Patrícia Mamona traça meta: «Fazer melhor que o sexto lugar e um novo recorde nacional»

Atleta portuguesa ambiciosa à partida para Tóquio

• Foto: EPA

A atleta portuguesa Patrícia Mamona apontou esta sexta-feira para um novo recorde nacional do triplo salto, que lhe permita melhorar o sexto lugar do Rio'2016, instantes antes de partir para Tóquio, onde disputará os seus terceiros Jogos Olímpicos.

"Tenho de me focar na qualificação. Obviamente que o meu objetivo é muito mais que a qualificação, quero ir à final, fazer melhor que o sexto lugar e fazer um novo recorde nacional, mas tenho de pensar que o mais importante neste momento é qualificar-me, que é a parte mais difícil", afirmou a atleta do triplo salto, no aeroporto de Lisboa.

Num espaço montado pelo Comité Olímpico de Portugal (COP) no aeroporto da capital portuguesa, de apoio aos atletas olímpicos, Patrícia Mamona explicou aos jornalistas que a medalha de ouro conquistada este ano nos Campeonatos da Europa em pista coberta aumenta a confiança, mas é preciso "meter o relógio a zero".

"Não é o Campeonato da Europa ou este título que me vai dar a garantia para a qualificação.
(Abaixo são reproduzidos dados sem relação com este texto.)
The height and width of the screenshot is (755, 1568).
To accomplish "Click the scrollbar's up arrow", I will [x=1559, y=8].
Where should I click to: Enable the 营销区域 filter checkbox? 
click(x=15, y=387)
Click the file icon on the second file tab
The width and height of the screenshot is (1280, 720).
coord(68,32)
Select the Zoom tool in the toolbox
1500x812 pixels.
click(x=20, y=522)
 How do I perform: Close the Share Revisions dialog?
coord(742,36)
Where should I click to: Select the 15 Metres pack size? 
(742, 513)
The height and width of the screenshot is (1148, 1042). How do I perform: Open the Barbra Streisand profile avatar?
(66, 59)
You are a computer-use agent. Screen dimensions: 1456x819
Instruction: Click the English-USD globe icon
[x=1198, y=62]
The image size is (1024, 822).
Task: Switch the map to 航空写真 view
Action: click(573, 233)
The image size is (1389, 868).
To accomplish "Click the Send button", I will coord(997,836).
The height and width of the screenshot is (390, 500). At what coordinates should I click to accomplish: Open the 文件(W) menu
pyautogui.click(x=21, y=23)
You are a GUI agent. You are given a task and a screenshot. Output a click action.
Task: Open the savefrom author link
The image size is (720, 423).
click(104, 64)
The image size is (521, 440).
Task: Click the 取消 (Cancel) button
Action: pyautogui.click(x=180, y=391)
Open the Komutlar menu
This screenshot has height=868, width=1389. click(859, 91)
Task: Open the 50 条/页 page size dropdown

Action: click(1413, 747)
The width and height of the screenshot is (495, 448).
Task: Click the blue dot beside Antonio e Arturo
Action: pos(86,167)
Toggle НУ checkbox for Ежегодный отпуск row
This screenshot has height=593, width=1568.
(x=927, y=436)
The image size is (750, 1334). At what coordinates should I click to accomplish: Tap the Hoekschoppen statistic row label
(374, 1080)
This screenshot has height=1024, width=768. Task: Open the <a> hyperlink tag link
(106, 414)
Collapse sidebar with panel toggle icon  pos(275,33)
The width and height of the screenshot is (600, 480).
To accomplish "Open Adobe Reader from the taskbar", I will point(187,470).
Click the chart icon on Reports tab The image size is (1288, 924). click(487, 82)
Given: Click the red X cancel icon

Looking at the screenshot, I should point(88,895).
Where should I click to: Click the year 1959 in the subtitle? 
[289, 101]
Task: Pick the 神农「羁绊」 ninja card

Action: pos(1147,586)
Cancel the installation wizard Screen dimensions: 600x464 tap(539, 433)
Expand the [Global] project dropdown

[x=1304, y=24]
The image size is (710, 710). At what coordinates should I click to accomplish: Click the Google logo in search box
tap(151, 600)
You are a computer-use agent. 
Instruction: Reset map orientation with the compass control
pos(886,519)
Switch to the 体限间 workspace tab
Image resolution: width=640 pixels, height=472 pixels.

Tenho mesmo de fazer o meu trabalho e qualificar-me", realçou a atleta, que, na última semana, bateu o próprio recorde nacional, fixado agora em 14,66 metros, no 'meeting' da Liga Diamante, no Mónaco, onde terminou no terceiro posto.

A sportinguista, de 32 anos, que também soma no currículo um 13.º lugar em Londres'2012, analisou as principais adversárias na luta pelo pódio, embora admita que, numa competição como os Jogos Olímpicos, "pode acontecer tudo".

"As emoções podem jogar a favor ou contra muitas atletas. Eu sou uma pessoa que gosta de trabalhar com pressão. Normalmente é nesses momentos que faço grandes marcas e saio da minha zona de conforto, espero que seja agora em Tóquio, pois já há cinco anos que ando a trabalhar para isto", disse.

Até ao início da prova feminina do triplo salto, Patrícia Mamona vai procurar "afinar alguns detalhes", pois tem consciência de que tem de "saltar muito mais para conseguir uma boa posição", indo para estágio antes de ingressar na Aldeia Olímpica, onde a espera muitas restrições, não tendo igualmente o apoio do público na bancada.

"O público é uma ajuda essencial, dá carisma e essência aos Jogos. Já estamos habituados e era algo que já estava a prever que podia acontecer. Infelizmente, vai acontecer, mas não vai ser isso que me vai impedir de saltar muito", assegurou.

Portugal vai estar representado por 92 atletas, em 17 modalidades, nos Jogos Olímpicos Tóquio'2020, que vão ser disputados entre 23 de julho e 08 de agosto, depois do adiamento por um ano, devido à pandemia de covid-19.